The Boydton facility will receive up to 35 percent in "environmental attributes" based on Constellation's nuclear power production, which will complement Microsoft's recent wind and solar energy purchases to put the data center very close to 100 percent carbon-free electricity 24/7.
Constellation is the largest provider of carbon-free energy (CFE) in the US, with 86 percent of its output coming from the 15 nuclear power stations it owns across the US.
None of these nuclear plants are in Virginia, but the company uses a CFE matching platform to account for energy used and match it with energy produced at another location. The CFE matching service is based on Microsoft's Azure cloud.
Many companies use Power Purchase Agreements (PPAs) to match their fossil-energy consumption with clean energy provided to the grid. However, the energy procured is often produced elsewhere, at a different time of day, month, or even year.
Some companies have falsely claimed to have approached net-zero carbon by balancing power this way, and others like Microsoft have bought multiple renewable certificates in an attempt to cover more hours of fossil energy. This means that there is little incentive to produce more renewable energy where it is needed.
Constellation says the deal proves that hourly, regional matching of clean energy to demand is both possible today.
“Constellation and Microsoft have been working collaboratively for several years to pioneer this technology, so it is fitting that Microsoft is one of our first hourly CFE matching customers,” said Jim McHugh, executive vice president and chief commercial officer. “We are confident this agreement will demonstrate the value and impact of hourly matching in the fight to address the climate crisis.”
“Microsoft is proud to offer technology that enables other climate-conscious companies to also reduce their carbon footprint,” said Adrian Anderson, general manager of renewable and carbon-free energy at Microsoft. “Our collaboration with Constellation makes real-time matching of regional clean power generation and demand available to all companies that want to advance the energy transition.”

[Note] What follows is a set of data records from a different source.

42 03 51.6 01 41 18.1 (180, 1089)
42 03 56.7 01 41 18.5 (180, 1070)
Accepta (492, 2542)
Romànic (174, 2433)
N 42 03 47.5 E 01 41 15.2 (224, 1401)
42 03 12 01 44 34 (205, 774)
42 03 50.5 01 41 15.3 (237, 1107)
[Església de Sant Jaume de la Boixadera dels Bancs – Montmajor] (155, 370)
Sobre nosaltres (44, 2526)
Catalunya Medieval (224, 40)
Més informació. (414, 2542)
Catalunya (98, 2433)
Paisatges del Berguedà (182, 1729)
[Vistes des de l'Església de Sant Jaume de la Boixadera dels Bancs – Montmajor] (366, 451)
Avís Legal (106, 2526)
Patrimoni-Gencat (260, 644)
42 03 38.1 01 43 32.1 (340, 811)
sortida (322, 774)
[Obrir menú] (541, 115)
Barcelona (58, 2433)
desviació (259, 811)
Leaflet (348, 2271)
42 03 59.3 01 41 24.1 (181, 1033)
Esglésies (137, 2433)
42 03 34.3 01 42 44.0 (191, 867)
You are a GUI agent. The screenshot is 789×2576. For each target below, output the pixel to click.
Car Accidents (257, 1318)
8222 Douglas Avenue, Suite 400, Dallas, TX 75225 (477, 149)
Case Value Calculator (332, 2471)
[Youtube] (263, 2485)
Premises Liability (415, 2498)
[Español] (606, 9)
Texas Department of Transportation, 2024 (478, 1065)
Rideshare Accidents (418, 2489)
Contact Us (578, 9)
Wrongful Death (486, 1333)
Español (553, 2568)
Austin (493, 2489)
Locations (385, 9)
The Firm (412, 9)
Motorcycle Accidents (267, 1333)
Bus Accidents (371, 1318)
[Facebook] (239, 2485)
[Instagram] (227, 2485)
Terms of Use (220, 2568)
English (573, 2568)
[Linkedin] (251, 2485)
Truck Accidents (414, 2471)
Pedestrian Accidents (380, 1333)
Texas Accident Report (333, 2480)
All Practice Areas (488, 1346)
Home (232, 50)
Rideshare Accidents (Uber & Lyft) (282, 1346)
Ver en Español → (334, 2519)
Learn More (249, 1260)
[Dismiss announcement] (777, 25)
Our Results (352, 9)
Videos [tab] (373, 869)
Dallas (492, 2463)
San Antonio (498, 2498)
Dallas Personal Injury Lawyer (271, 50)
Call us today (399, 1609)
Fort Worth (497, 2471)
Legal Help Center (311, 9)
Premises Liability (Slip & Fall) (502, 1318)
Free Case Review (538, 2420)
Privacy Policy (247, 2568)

Microsoft's Boydton campus was first announced in 2010 and built at the cost of nearly $500 million – at the time hailed as the largest economic investment in Southern Virginia history. It was expanded repeatedly, first in 2011, then in 2013, 2014, 2015, and 2016.
Microsoft has previously signed a nuclear carbon credits deal with Ontario Power Generation for its operations in Canada, and recently signed an energy agreement deal with nuclear fusion startup Helion (though doubts remain on the latter's ability to deliver by the announced date, if at all).